Lo pensavo anch'io e ho continuato a pensarlo per tutta la prima parte della mia vita. Il punto è che l'esperienza empirica mi ha dimostrato l'esatto contrario, e questo mi ha portato a consolidare alcune mie idee riguardo il darwinismo sociale, l'homo lupus homini, l'egoismo etico... insomma, il comportarsi da sociopatici funzionali.
L'idea che mi sono fatto è che sia il rispetto che la violazione palese delle regole portino a conseguenze negative, perlomeno nella maggior parte dei gruppi umani. La "brava persona" viene sfruttata e umiliata, il criminale violento viene incarcerato o ucciso.

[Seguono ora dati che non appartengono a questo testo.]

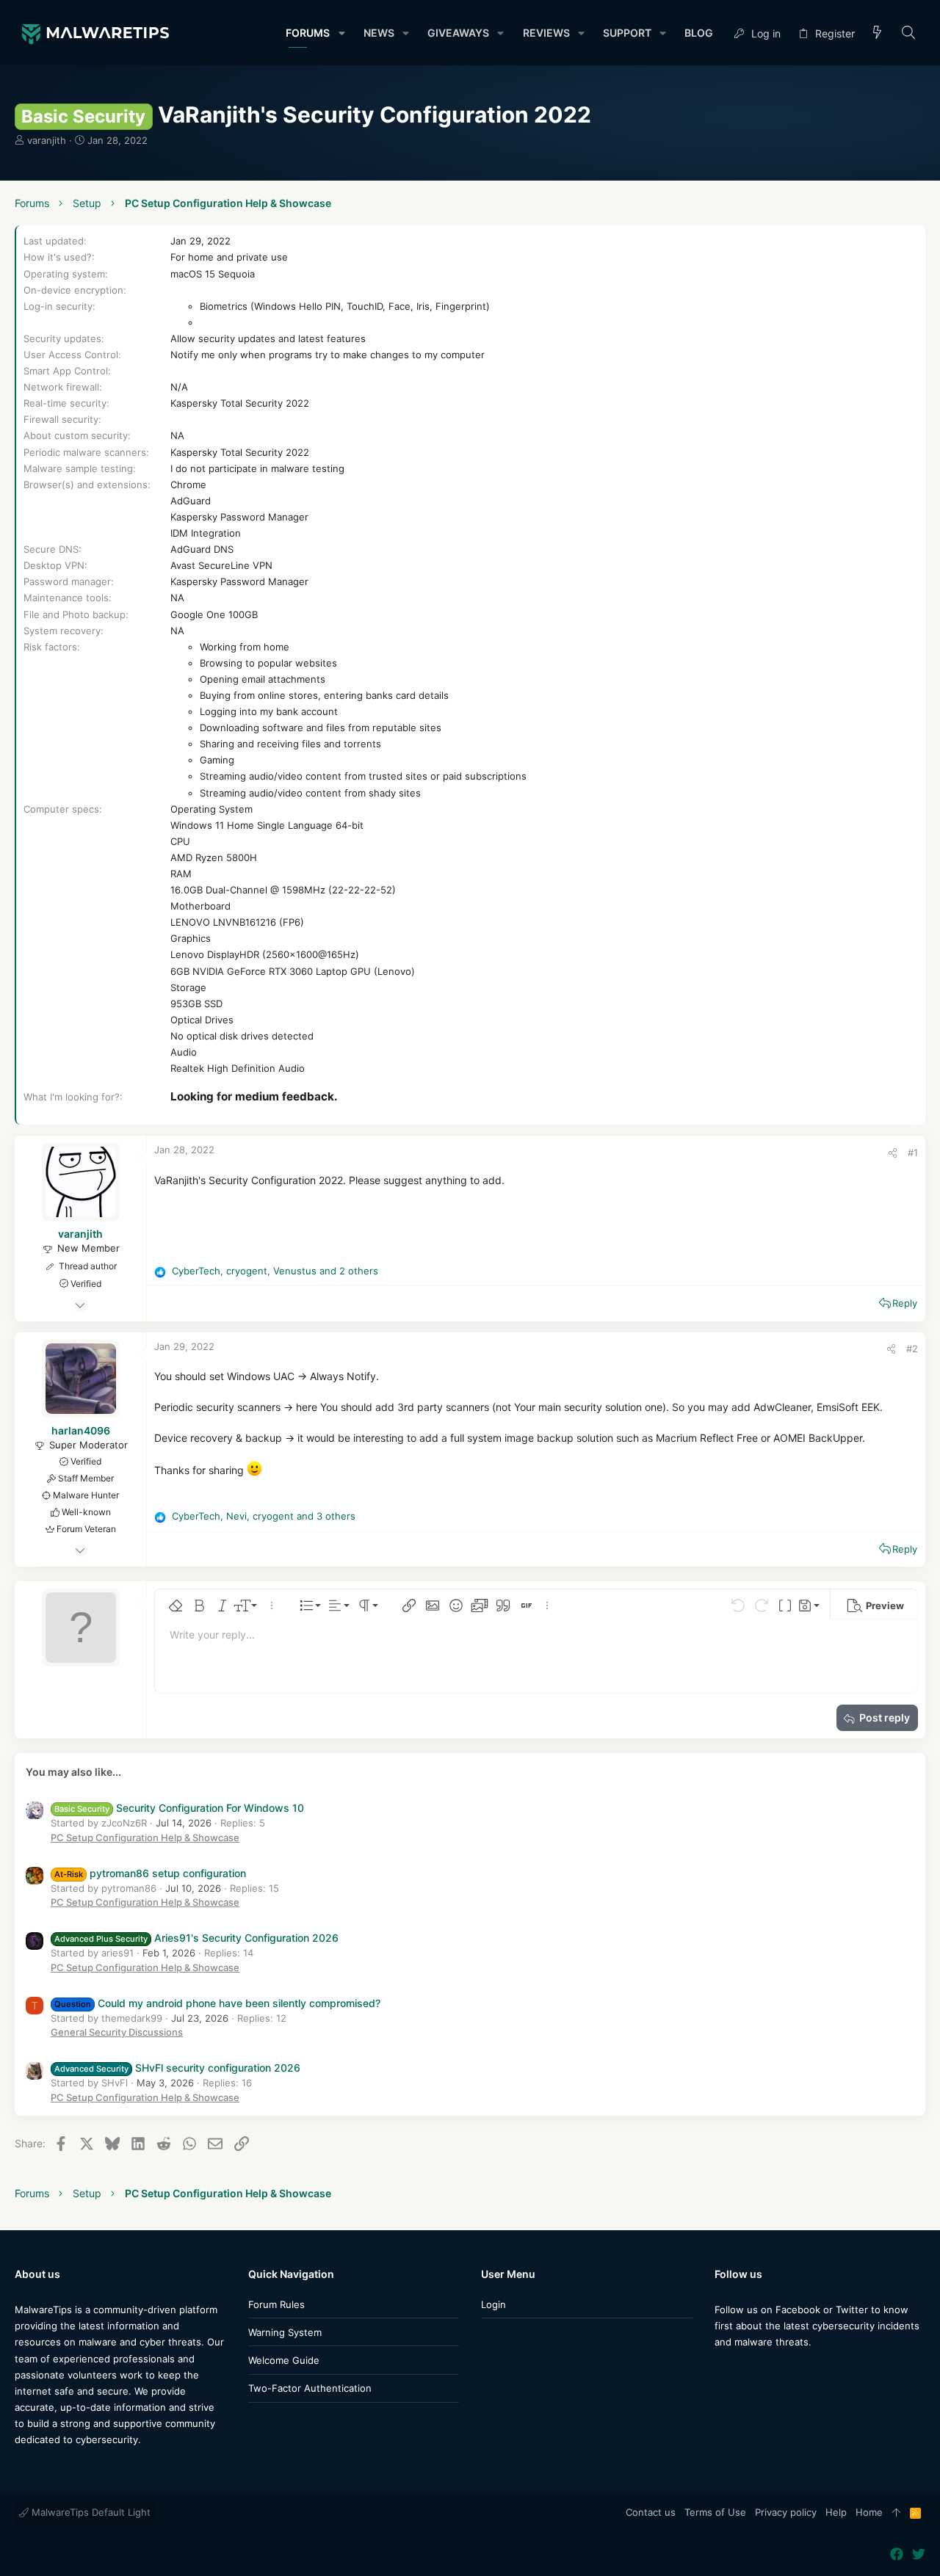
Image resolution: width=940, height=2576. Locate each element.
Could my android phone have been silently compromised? (217, 2003)
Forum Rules (276, 2304)
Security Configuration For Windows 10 (179, 1808)
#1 (913, 1152)
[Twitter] (743, 2372)
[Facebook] (721, 2372)
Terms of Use (715, 2512)
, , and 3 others (263, 1516)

Il sociopatico funzionale, che fa giusto quel tanto che basta per essere in regola e non una virgola di più, che non concede niente, che se fa un favore si fa pagare in anticipo e poi lo rinfaccia, che dosa adeguatamente ipocrisia e prepotenza...
quello ha successo.
Nel piccolo, limitatamente comportandomi in una maniera che anni fa mi avrebbe fatto vergognare di me stesso, ho ottenuto tutta una serie di piccole cose che volevo. Compreso qualcosa che assomiglia al rispetto.

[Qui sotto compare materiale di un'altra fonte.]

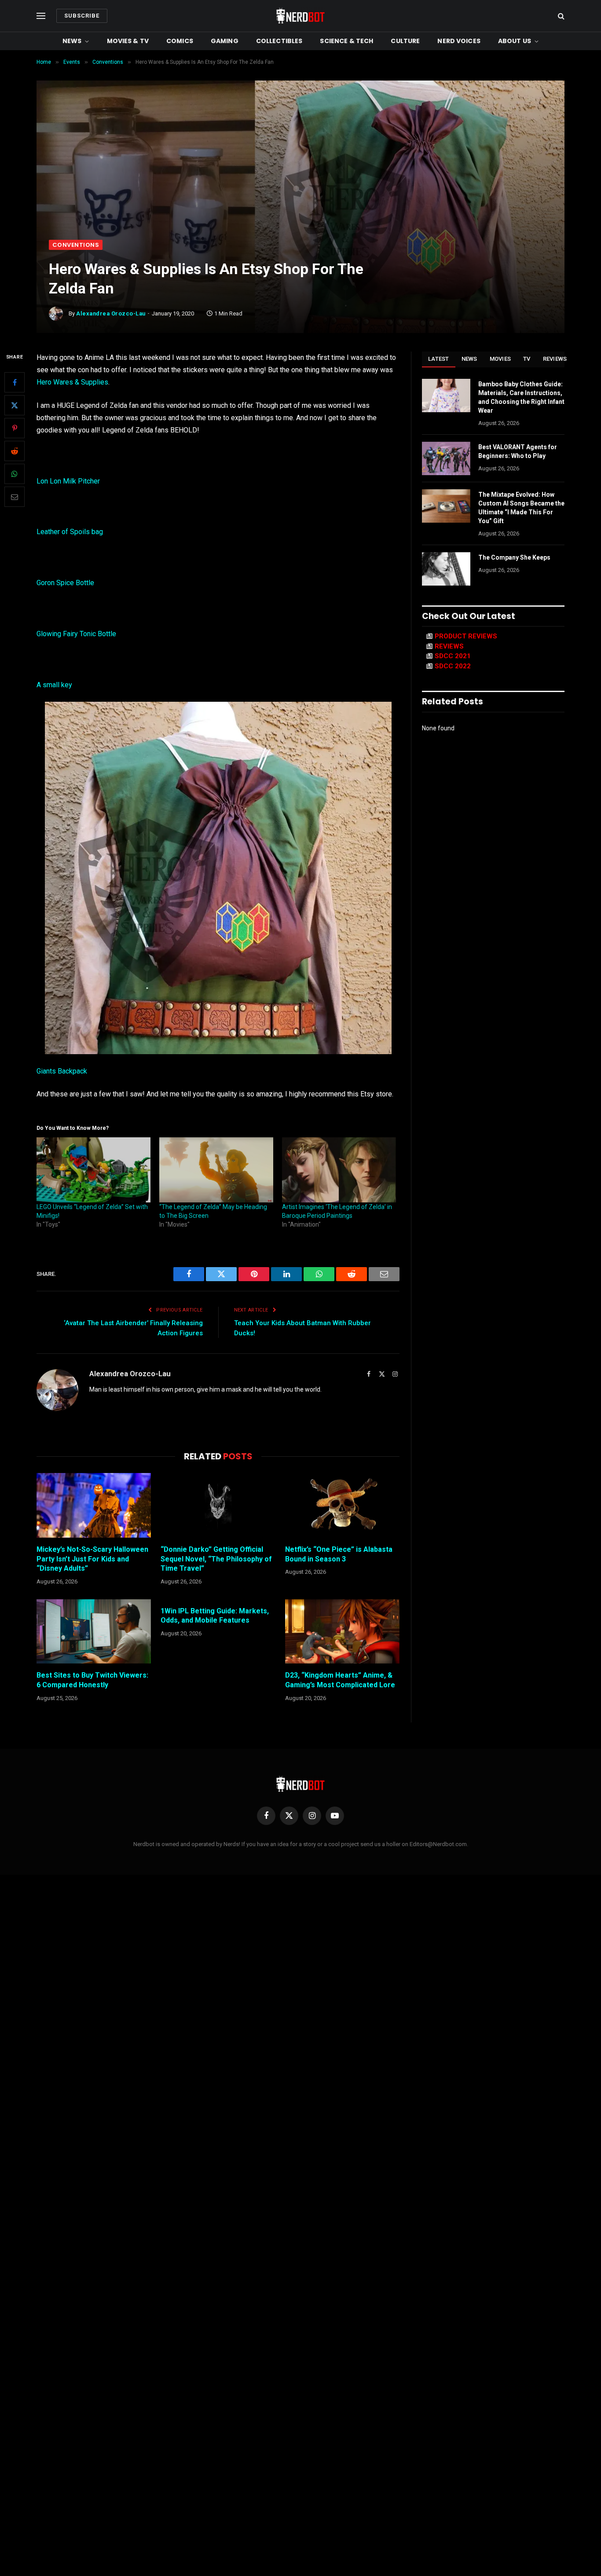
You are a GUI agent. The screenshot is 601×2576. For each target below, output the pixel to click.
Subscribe (81, 15)
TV (527, 358)
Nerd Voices (458, 41)
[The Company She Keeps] (446, 569)
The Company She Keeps (514, 557)
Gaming (224, 41)
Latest (438, 358)
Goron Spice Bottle (65, 583)
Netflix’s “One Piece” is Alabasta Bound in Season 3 (338, 1554)
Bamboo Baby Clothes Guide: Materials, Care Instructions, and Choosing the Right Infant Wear (521, 397)
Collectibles (279, 41)
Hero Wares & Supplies (72, 382)
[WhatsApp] (14, 474)
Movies (500, 358)
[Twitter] (14, 405)
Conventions (75, 245)
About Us (514, 41)
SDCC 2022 (453, 666)
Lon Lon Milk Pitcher (68, 481)
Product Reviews (466, 636)
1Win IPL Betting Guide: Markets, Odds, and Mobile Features (215, 1616)
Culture (405, 41)
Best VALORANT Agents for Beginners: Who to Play (517, 451)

Beninteso, non dubito del fatto che se perdessi forza e/o posizione, quelle stesse persone che ora mi "rispettano" non esiterebbero a scaricarmi in una fogna. Ma, per il momento, non si concedono quelle "confidenze" che ho dovuto sopportare in passato.
Il fatto di essere trattato meglio da persone che si trattano peggio costituisce un considerevole carburante per la misantropia, a mio avviso.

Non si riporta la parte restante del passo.